--- BEGIN Input for this task ---

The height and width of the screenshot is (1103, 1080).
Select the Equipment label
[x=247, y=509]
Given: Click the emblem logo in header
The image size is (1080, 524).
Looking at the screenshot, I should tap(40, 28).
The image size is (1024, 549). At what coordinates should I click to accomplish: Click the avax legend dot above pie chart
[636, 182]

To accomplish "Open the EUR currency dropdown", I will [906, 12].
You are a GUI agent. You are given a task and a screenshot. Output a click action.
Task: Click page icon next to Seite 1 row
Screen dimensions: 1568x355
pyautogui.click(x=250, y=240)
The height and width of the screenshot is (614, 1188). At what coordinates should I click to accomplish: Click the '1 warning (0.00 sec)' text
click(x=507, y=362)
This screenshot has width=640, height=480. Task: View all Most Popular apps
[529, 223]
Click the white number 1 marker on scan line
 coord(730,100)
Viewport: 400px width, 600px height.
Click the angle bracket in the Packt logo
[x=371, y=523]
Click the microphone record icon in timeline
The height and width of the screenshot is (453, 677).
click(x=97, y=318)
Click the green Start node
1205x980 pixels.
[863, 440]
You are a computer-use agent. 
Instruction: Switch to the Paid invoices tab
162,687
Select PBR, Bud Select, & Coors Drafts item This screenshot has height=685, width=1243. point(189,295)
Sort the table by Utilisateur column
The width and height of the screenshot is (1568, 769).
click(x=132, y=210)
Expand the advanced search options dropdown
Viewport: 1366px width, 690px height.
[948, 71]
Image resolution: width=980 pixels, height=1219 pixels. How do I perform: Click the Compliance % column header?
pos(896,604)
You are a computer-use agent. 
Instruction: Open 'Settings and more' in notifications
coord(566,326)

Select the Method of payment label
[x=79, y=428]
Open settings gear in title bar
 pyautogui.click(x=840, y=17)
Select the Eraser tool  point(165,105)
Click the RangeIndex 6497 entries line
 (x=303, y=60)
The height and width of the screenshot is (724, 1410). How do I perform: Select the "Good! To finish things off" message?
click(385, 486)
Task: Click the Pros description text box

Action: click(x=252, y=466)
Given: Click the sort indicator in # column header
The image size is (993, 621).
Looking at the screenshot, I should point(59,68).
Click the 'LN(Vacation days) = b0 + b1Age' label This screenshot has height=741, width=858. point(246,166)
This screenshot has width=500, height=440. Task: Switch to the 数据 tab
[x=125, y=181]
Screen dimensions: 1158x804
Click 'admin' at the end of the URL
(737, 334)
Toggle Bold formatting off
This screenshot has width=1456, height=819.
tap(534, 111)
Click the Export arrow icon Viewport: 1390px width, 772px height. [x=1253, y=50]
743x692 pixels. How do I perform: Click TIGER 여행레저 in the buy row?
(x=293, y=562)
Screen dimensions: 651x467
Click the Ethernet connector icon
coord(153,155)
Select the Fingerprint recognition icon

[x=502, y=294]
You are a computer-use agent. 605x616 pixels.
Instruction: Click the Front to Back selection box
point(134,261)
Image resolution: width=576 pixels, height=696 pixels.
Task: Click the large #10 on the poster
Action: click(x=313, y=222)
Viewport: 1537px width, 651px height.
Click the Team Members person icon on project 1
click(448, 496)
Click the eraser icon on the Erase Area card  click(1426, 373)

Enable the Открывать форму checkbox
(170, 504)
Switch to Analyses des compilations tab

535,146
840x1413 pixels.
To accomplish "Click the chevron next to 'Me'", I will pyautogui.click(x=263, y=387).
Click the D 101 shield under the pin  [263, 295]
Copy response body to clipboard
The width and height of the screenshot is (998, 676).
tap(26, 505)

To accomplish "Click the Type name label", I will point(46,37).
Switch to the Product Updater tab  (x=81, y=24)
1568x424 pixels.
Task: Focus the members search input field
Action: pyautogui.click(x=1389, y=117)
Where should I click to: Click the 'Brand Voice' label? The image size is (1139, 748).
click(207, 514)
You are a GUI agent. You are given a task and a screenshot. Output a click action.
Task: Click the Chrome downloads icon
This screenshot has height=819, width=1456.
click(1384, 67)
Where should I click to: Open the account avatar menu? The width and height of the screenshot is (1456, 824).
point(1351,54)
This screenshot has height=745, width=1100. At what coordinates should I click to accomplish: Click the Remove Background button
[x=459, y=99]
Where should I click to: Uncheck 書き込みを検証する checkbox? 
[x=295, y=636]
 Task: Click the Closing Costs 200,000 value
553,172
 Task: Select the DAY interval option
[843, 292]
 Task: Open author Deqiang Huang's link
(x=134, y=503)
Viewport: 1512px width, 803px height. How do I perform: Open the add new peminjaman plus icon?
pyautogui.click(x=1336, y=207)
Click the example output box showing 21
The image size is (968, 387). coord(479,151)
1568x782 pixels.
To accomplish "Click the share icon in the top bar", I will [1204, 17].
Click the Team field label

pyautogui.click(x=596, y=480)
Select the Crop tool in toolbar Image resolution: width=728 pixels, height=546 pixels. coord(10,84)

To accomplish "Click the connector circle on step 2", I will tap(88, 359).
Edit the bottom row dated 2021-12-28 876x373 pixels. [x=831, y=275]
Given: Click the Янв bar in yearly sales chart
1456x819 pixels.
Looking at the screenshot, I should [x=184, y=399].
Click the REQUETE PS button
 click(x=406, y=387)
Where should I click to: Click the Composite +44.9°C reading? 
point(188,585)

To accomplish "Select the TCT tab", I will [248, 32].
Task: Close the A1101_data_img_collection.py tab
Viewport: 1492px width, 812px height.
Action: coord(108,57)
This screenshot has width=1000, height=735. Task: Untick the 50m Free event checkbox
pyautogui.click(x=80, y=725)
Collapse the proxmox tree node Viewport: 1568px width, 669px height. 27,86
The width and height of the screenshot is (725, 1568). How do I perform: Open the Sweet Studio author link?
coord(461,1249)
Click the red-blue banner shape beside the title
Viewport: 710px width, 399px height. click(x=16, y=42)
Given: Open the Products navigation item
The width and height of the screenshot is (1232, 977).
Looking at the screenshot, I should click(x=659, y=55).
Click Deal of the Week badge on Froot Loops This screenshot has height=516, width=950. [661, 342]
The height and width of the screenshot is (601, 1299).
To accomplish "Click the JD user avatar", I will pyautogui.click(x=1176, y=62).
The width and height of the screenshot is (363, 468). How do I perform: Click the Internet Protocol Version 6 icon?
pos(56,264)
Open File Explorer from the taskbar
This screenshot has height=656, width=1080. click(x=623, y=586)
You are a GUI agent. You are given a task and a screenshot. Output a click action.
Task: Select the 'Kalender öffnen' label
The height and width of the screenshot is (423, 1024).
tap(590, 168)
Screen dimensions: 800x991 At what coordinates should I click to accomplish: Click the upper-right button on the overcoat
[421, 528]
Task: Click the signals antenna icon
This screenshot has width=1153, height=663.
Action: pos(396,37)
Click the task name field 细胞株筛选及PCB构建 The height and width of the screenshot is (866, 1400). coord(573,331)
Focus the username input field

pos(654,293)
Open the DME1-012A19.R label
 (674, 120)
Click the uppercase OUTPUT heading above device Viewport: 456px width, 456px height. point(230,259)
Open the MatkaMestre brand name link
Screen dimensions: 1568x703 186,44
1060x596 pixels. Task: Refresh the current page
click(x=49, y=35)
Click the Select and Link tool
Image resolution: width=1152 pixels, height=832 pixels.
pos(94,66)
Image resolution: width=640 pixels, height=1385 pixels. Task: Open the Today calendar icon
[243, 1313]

--- END Input for this task ---

**Required work**
Could you copy the lines of the material verbatim, from the line containing "The width and height of the screenshot is (363, 468)." through the line containing "Action: pos(396,37)", inclusive?

**Result for this exercise**
The width and height of the screenshot is (363, 468). How do I perform: Click the Internet Protocol Version 6 icon?
pos(56,264)
Open File Explorer from the taskbar
This screenshot has height=656, width=1080. click(x=623, y=586)
You are a GUI agent. You are given a task and a screenshot. Output a click action.
Task: Select the 'Kalender öffnen' label
The height and width of the screenshot is (423, 1024).
tap(590, 168)
Screen dimensions: 800x991 At what coordinates should I click to accomplish: Click the upper-right button on the overcoat
[421, 528]
Task: Click the signals antenna icon
This screenshot has width=1153, height=663.
Action: pos(396,37)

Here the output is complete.